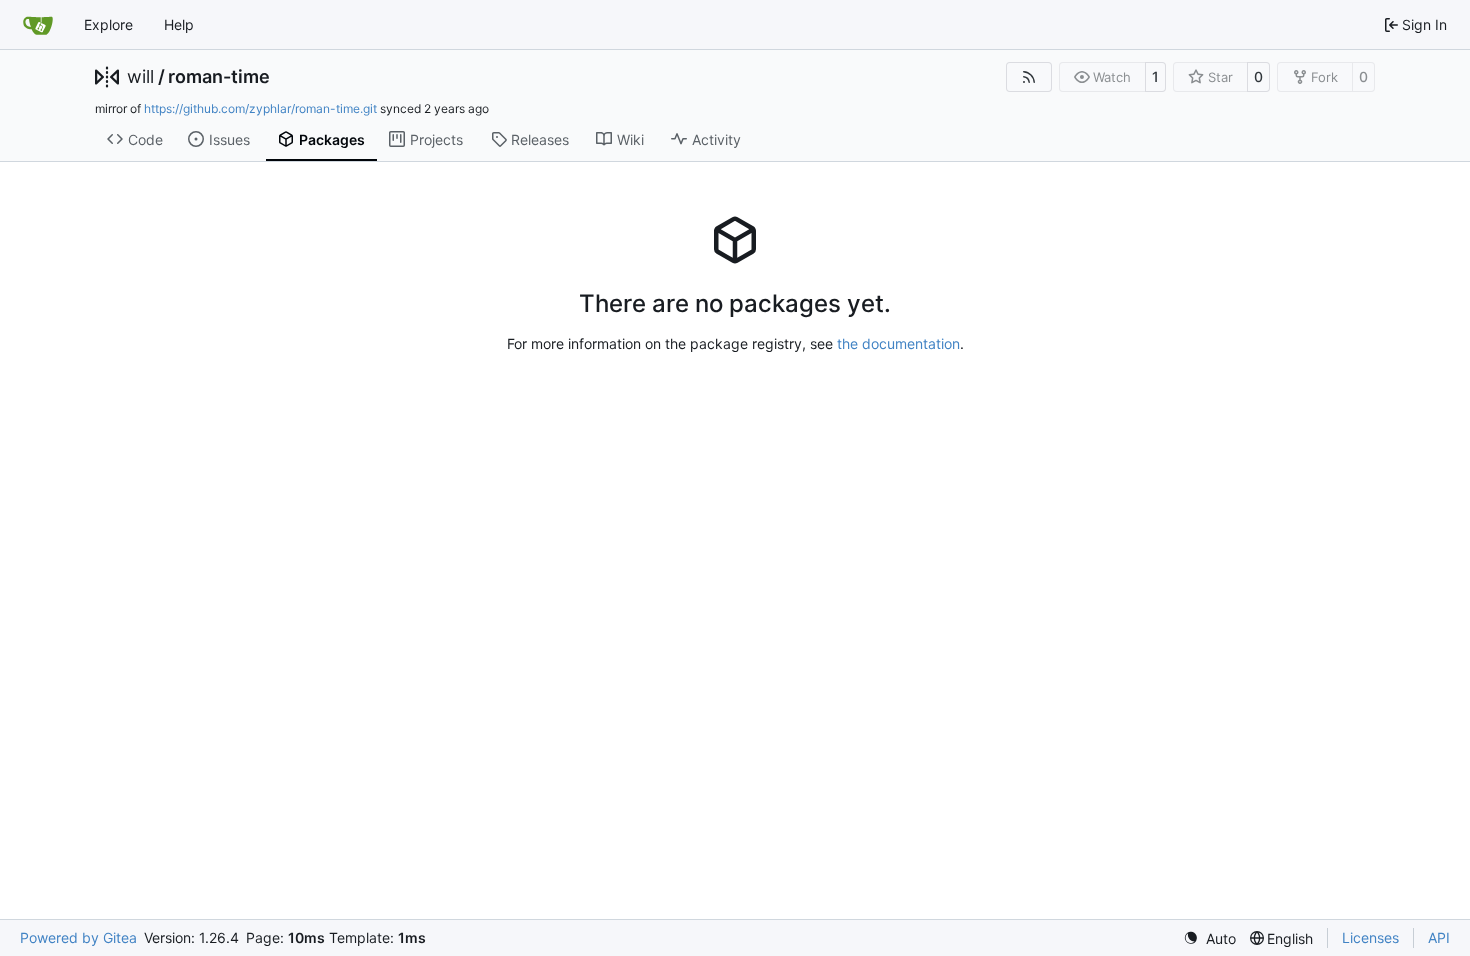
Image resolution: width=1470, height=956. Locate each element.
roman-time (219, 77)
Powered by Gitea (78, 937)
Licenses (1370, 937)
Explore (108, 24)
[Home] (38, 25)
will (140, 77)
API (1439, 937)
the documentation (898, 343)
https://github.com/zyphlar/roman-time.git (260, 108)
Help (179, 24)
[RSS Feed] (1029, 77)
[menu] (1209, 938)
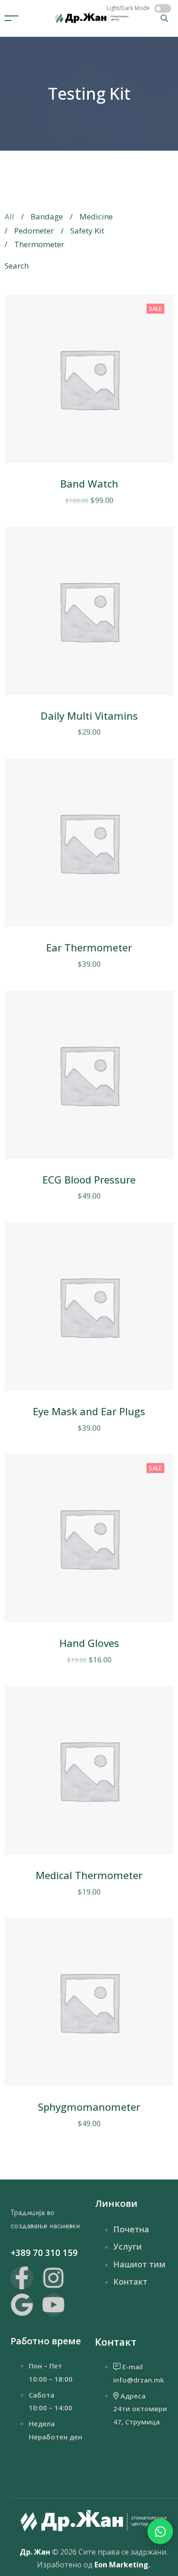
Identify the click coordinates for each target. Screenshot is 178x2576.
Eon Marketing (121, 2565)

= = = = =

## Aim of the task
State, as a bare number, how many lines of the records above include "each".

## Output of the task
2